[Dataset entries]
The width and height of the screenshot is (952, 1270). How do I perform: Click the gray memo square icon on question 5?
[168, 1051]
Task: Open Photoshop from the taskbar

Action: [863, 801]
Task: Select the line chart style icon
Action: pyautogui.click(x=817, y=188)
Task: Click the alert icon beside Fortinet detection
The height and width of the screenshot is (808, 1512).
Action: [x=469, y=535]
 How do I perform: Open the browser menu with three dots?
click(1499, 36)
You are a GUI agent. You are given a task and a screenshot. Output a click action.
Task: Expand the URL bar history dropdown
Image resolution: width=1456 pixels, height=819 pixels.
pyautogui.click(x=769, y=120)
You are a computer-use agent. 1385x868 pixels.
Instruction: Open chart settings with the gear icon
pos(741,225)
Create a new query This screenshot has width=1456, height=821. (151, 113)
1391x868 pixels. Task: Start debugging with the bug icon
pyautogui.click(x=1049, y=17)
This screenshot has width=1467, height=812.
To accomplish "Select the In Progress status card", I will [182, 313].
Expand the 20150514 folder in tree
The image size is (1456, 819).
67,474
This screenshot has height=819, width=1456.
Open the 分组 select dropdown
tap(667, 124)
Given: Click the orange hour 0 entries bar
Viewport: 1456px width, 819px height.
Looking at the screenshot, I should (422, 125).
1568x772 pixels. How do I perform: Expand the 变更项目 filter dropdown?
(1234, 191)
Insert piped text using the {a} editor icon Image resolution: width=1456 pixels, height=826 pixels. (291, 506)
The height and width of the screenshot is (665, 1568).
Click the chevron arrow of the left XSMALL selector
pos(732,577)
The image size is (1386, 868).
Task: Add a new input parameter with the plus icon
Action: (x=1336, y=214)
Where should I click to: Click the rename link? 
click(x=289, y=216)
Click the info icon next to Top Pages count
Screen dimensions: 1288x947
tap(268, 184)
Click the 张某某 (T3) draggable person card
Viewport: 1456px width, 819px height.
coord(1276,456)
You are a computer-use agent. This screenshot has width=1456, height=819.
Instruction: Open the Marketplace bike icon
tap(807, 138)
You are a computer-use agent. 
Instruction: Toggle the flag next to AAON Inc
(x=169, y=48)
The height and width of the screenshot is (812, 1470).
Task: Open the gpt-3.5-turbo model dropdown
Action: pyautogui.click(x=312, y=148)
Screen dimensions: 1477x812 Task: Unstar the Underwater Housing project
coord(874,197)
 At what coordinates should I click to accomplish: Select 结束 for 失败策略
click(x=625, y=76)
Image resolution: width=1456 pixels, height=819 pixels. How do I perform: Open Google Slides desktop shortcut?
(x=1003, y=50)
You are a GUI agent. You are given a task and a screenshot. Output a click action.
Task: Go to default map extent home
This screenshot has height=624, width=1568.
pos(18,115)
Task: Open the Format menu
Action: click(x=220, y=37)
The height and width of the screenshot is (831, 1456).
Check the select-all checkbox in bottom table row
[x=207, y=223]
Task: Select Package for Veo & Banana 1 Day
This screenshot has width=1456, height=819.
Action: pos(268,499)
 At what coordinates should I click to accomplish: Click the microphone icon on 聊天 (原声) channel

◆ **Problem description**
Look above for the line holding "The image size is (1456, 819)." and the line holding "The height and width of the screenshot is (665, 1568).", then output exactly those two lines and every line between them, nothing more.

◆ **Solution**
The image size is (1456, 819).
67,474
This screenshot has height=819, width=1456.
Open the 分组 select dropdown
tap(667, 124)
Given: Click the orange hour 0 entries bar
Viewport: 1456px width, 819px height.
Looking at the screenshot, I should (422, 125).
1568x772 pixels. How do I perform: Expand the 变更项目 filter dropdown?
(1234, 191)
Insert piped text using the {a} editor icon Image resolution: width=1456 pixels, height=826 pixels. (291, 506)
The height and width of the screenshot is (665, 1568).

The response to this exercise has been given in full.